Testing drinks and glassware. Photo: Jutharat Pinyodoonyachet

There is a door on the Lower East Side so plastered with wheat-paste flyers that it barely registers as an entryway. Behind it, however, is a long hallway lined with bronze-tinted mirrors leading to the room that will soon be the lounge and cocktail bar Tigre. “It’s like an oyster shell,” says Joshua Boissy, one of the owners. “Rough on the outside with an iridescent interior.”

It would be difficult to take that description seriously from anyone else, but 12 years ago, Boissy and his business partner, Krystof Zyska, turned two Williamsburg apartments into the lush New Orleans–themed absinthe-and-oysters bar Maison Premiere. At Tigre, the duo are chasing what Boissy calls a “residential sexiness in New York from the 1970s, ’80s, and maybe even ’90s.” He conjures a scene: “Back in the day you’d go out dancing, and then you’d return to someone’s residence to finish the night. Those homes were modern, the hosts traveled around the world, and there were fresh flowers and the lighting was really moody.”

The bar is green Brazilian quartzite. The design firm Studio Tre has sent over swatches of jacquard velvet alongside samples of tortoiseshell and bronze as accents. Maison Premiere’s sensibility is “more is more” (the piña colada is served in a whole coconut; Sazeracs are served tableside), but at Tigre — where the walls will be upholstered in ultrasuede and the playlist includes tracks by ’80s bands like Mendes & Mendes — the emphasis is on the party.

Jutharat Pinyodoonyachet.

Jutharat Pinyodoonyachet.

Drinks will match the mood. Executive bar director William Elliott is in R&D phase, pulling ideas from sources like Playboy’s Host & Bar Book. Some of the drinks will be new inventions; others will riff on old standbys. “If it’s a cocktail you’ve heard of, it’s going to be insanely elevated,” Elliott says. He mentions a screwdriver recipe he’s developing: “I do an orange cordial — basically macerate the skins with sugar, let it sit overnight, and combine it with juice,” he  says. “And then I have all these other little tricks to boost the flavor, like adding orange-flower water and some crazy curaçao so you’re just stacking flavor on top of flavor.”

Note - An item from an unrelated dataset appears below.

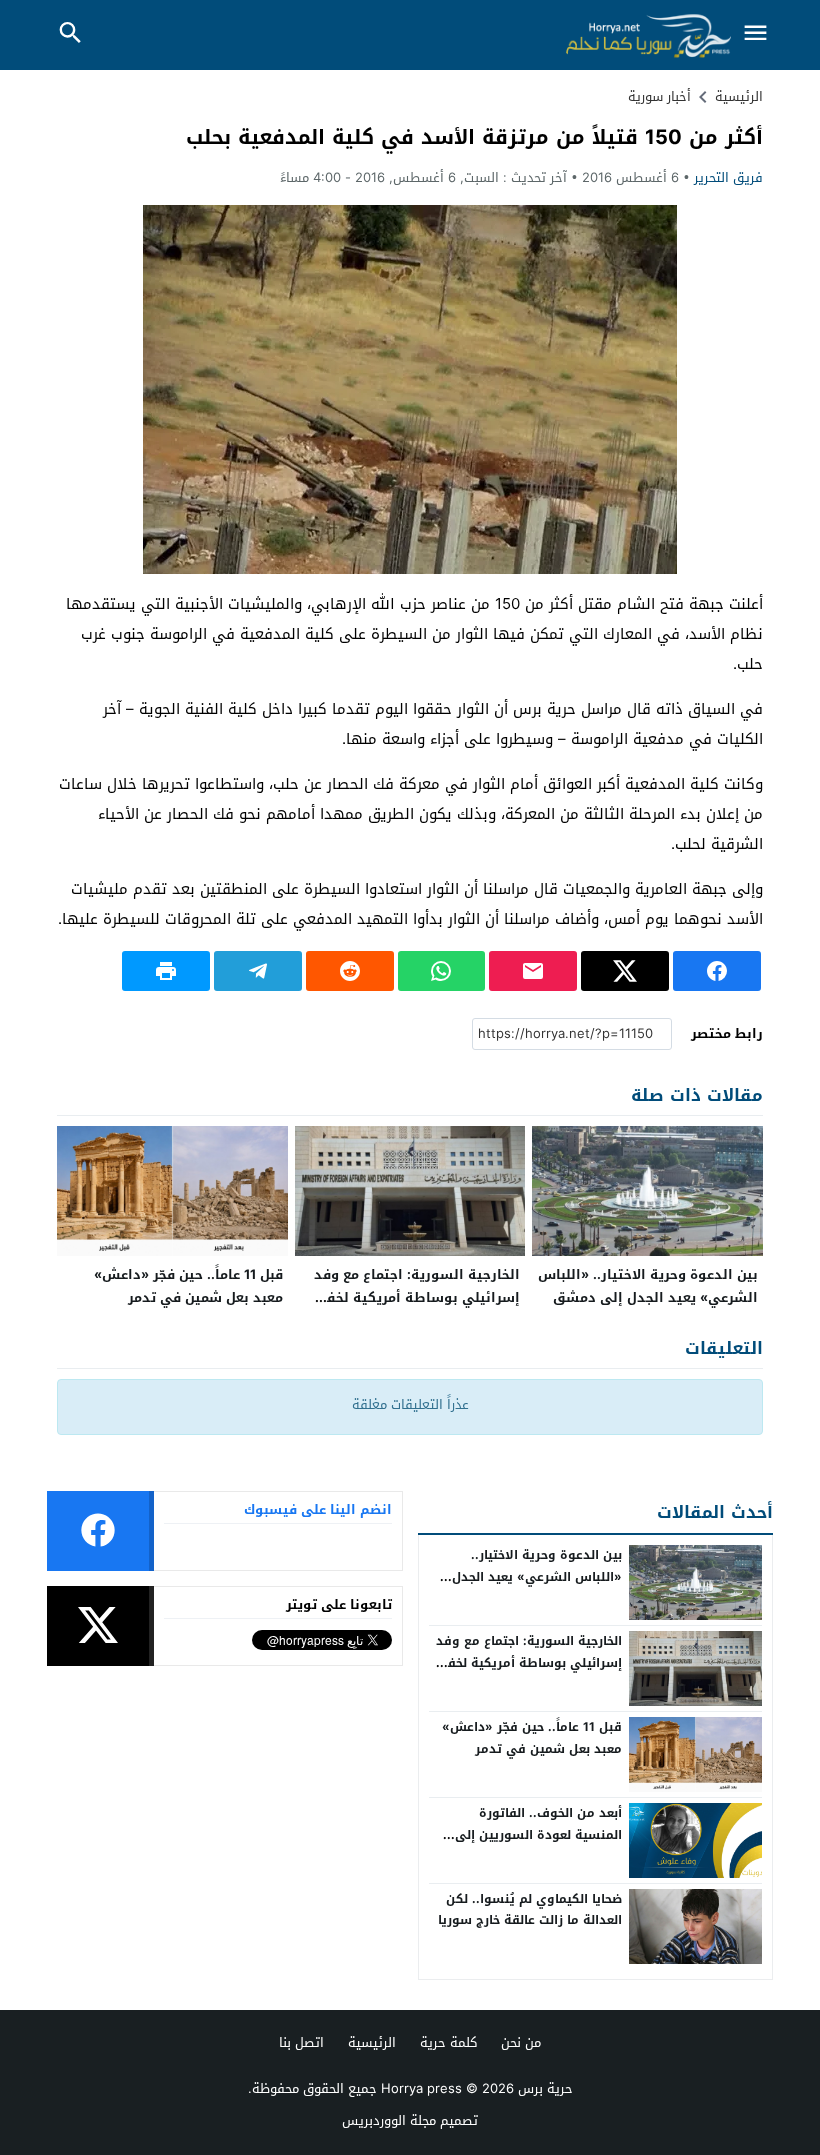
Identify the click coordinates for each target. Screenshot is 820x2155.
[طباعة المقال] (166, 971)
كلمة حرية (448, 2042)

The menu will likely list 18 cocktails, plus a few beers, wine, and some sort of martini program, because, despite the oversaturation of the martini market, “Josh and I are overtly martini-obsessed,” Elliott says. He explains that, at Maison Premiere, they cater to a crowd that arrives expecting some of the best cocktails in the world, whatever that may be: “The reason why we have 400 liquors behind the bar is to accommodate anything they should ever want. Like, God forbid we can’t make someone a Rusty Nail,” he says. At Tigre, they’re keeping the options tight and emphasizing glassware over garnishes. “It’s going to weed out the cocktail nerds,” Elliott says.